All that is asked is a faithful reproduction of the entries.
===== Material supplied =====
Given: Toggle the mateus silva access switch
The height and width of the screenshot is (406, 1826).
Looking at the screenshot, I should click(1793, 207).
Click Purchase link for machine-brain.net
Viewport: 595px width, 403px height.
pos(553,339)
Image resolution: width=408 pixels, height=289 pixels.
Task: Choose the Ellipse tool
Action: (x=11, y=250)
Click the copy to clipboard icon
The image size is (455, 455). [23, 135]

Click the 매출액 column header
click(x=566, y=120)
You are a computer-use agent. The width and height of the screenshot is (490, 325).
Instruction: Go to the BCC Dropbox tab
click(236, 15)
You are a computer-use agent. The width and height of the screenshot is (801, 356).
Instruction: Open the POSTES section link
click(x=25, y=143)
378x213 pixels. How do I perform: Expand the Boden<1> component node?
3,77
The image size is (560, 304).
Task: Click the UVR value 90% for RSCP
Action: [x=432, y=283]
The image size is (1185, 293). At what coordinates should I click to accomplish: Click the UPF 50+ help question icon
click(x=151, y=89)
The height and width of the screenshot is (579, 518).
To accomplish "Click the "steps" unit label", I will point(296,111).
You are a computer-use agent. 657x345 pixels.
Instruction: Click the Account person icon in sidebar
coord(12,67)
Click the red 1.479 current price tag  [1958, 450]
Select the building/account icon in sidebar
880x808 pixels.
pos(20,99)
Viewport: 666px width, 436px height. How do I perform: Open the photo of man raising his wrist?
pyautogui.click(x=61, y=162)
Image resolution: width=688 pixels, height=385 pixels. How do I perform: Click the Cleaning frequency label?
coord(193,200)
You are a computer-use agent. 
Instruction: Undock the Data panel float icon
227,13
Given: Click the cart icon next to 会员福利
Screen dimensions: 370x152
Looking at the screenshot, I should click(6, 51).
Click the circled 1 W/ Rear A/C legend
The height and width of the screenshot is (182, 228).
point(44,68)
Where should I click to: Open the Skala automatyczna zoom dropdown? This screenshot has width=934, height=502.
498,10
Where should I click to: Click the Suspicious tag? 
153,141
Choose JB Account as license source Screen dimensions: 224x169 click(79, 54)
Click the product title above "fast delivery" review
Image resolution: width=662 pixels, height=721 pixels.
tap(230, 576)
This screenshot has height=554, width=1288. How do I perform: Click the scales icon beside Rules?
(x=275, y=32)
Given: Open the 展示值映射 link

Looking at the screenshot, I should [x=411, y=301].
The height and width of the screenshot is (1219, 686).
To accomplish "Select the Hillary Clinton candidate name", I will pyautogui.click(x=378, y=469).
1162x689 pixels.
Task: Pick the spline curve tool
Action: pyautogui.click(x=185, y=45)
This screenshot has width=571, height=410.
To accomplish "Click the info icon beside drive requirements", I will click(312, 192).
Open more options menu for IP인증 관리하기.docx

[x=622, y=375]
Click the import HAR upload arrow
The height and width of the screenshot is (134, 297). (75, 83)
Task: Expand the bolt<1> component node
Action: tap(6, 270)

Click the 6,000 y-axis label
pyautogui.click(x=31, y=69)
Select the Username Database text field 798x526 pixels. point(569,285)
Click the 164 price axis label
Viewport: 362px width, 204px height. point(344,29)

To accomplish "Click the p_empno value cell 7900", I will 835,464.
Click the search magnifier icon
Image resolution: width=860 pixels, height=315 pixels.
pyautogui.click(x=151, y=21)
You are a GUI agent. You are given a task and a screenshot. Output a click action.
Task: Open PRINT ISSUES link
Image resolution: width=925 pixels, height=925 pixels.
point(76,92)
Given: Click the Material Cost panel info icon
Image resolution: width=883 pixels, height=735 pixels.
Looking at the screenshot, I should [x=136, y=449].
=====
> **Response**:
Given: Toggle the mateus silva access switch
The height and width of the screenshot is (406, 1826).
Looking at the screenshot, I should click(1793, 207).
Click Purchase link for machine-brain.net
Viewport: 595px width, 403px height.
pos(553,339)
Image resolution: width=408 pixels, height=289 pixels.
Task: Choose the Ellipse tool
Action: (x=11, y=250)
Click the copy to clipboard icon
The image size is (455, 455). [23, 135]

Click the 매출액 column header
click(x=566, y=120)
You are a computer-use agent. The width and height of the screenshot is (490, 325).
Instruction: Go to the BCC Dropbox tab
click(236, 15)
You are a computer-use agent. The width and height of the screenshot is (801, 356).
Instruction: Open the POSTES section link
click(x=25, y=143)
378x213 pixels. How do I perform: Expand the Boden<1> component node?
3,77
The image size is (560, 304).
Task: Click the UVR value 90% for RSCP
Action: [x=432, y=283]
The image size is (1185, 293). At what coordinates should I click to accomplish: Click the UPF 50+ help question icon
click(x=151, y=89)
The height and width of the screenshot is (579, 518).
To accomplish "Click the "steps" unit label", I will point(296,111).
You are a computer-use agent. 657x345 pixels.
Instruction: Click the Account person icon in sidebar
coord(12,67)
Click the red 1.479 current price tag  [1958, 450]
Select the building/account icon in sidebar
880x808 pixels.
pos(20,99)
Viewport: 666px width, 436px height. How do I perform: Open the photo of man raising his wrist?
pyautogui.click(x=61, y=162)
Image resolution: width=688 pixels, height=385 pixels. How do I perform: Click the Cleaning frequency label?
coord(193,200)
You are a computer-use agent. 
Instruction: Undock the Data panel float icon
227,13
Given: Click the cart icon next to 会员福利
Screen dimensions: 370x152
Looking at the screenshot, I should click(6, 51).
Click the circled 1 W/ Rear A/C legend
The height and width of the screenshot is (182, 228).
point(44,68)
Where should I click to: Open the Skala automatyczna zoom dropdown? This screenshot has width=934, height=502.
498,10
Where should I click to: Click the Suspicious tag? 
153,141
Choose JB Account as license source Screen dimensions: 224x169 click(79, 54)
Click the product title above "fast delivery" review
Image resolution: width=662 pixels, height=721 pixels.
tap(230, 576)
This screenshot has height=554, width=1288. How do I perform: Click the scales icon beside Rules?
(x=275, y=32)
Given: Open the 展示值映射 link

Looking at the screenshot, I should [x=411, y=301].
The height and width of the screenshot is (1219, 686).
To accomplish "Select the Hillary Clinton candidate name", I will pyautogui.click(x=378, y=469).
1162x689 pixels.
Task: Pick the spline curve tool
Action: pyautogui.click(x=185, y=45)
This screenshot has width=571, height=410.
To accomplish "Click the info icon beside drive requirements", I will click(312, 192).
Open more options menu for IP인증 관리하기.docx

[x=622, y=375]
Click the import HAR upload arrow
The height and width of the screenshot is (134, 297). (75, 83)
Task: Expand the bolt<1> component node
Action: tap(6, 270)

Click the 6,000 y-axis label
pyautogui.click(x=31, y=69)
Select the Username Database text field 798x526 pixels. point(569,285)
Click the 164 price axis label
Viewport: 362px width, 204px height. point(344,29)

To accomplish "Click the p_empno value cell 7900", I will 835,464.
Click the search magnifier icon
Image resolution: width=860 pixels, height=315 pixels.
pyautogui.click(x=151, y=21)
You are a GUI agent. You are given a task and a screenshot. Output a click action.
Task: Open PRINT ISSUES link
Image resolution: width=925 pixels, height=925 pixels.
point(76,92)
Given: Click the Material Cost panel info icon
Image resolution: width=883 pixels, height=735 pixels.
Looking at the screenshot, I should [x=136, y=449].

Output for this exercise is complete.